◆ PROMPT: A word-for-word copy of the entries is needed, and it should contain no images.

◆ PROVIDED INFORMATION:
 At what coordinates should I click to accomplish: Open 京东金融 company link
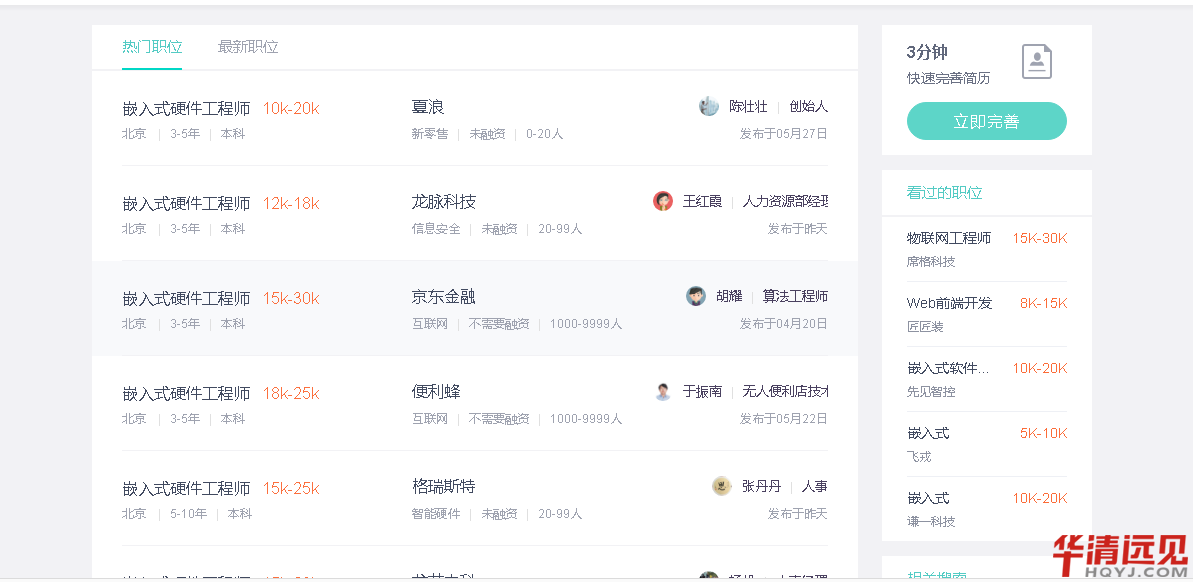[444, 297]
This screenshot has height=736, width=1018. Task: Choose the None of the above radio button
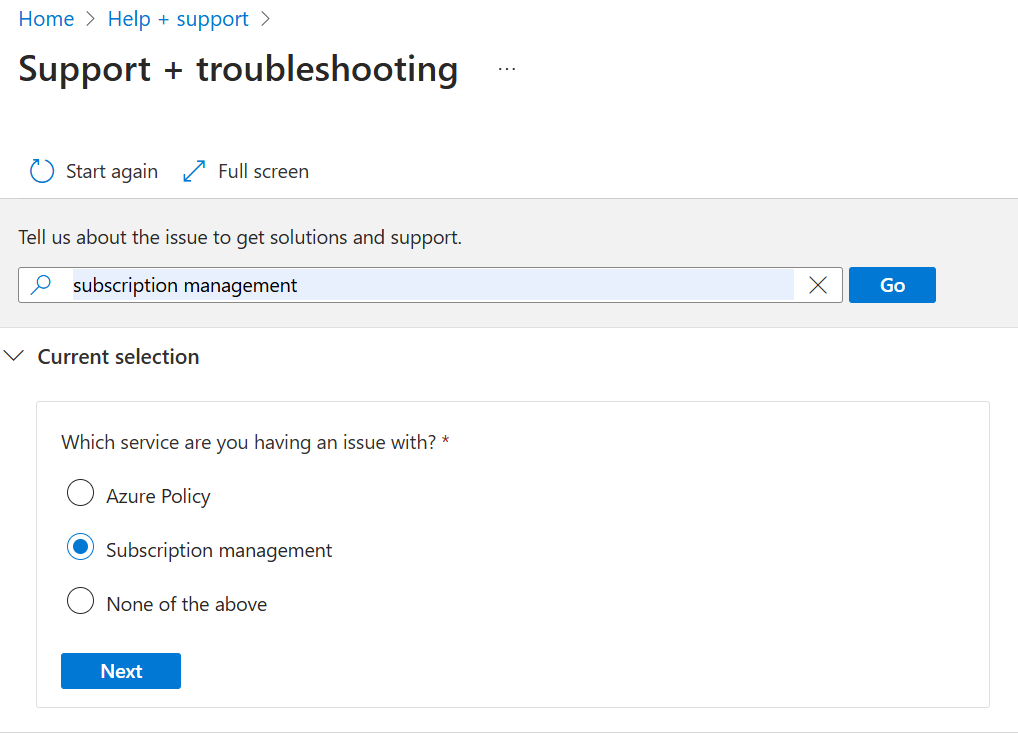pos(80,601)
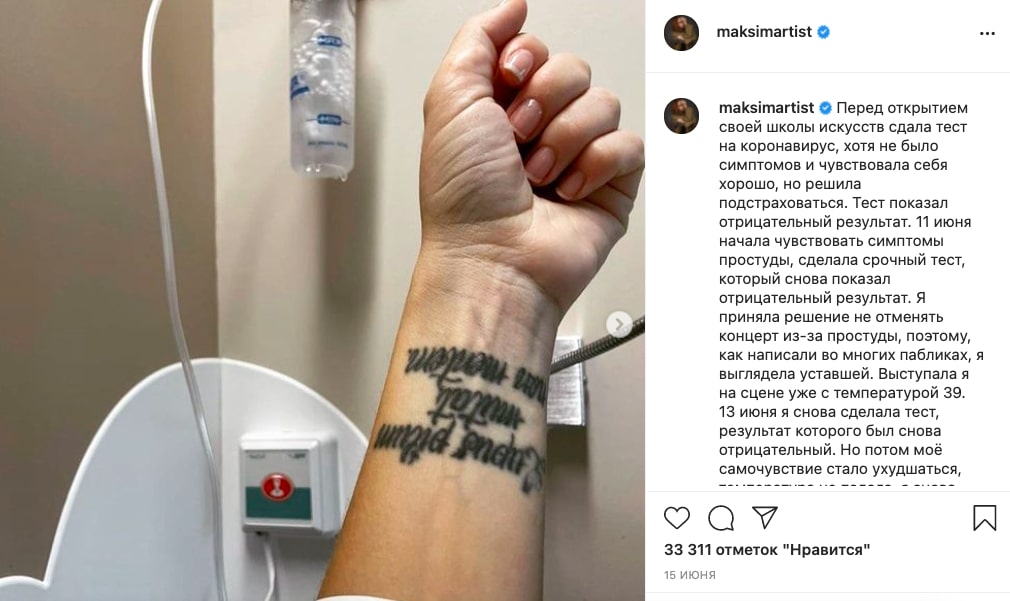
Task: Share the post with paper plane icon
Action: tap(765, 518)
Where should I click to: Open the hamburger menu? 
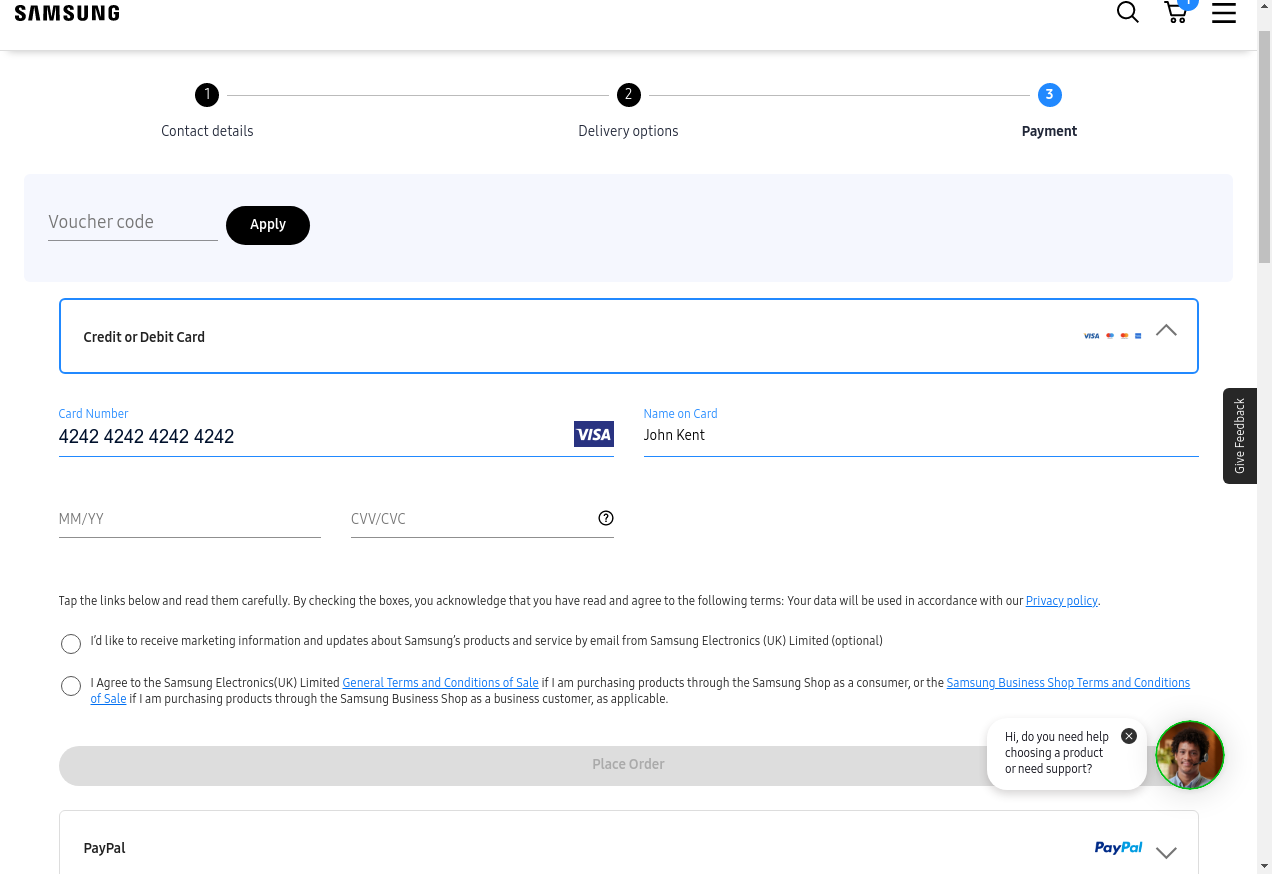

◆ ANSWER SPACE:
 At what coordinates should I click to accomplish: Open 京东金融 company link
[444, 297]
This screenshot has height=736, width=1018. Task: Choose the None of the above radio button
pos(80,601)
Task: Share the post with paper plane icon
Action: tap(765, 518)
Where should I click to: Open the hamburger menu? 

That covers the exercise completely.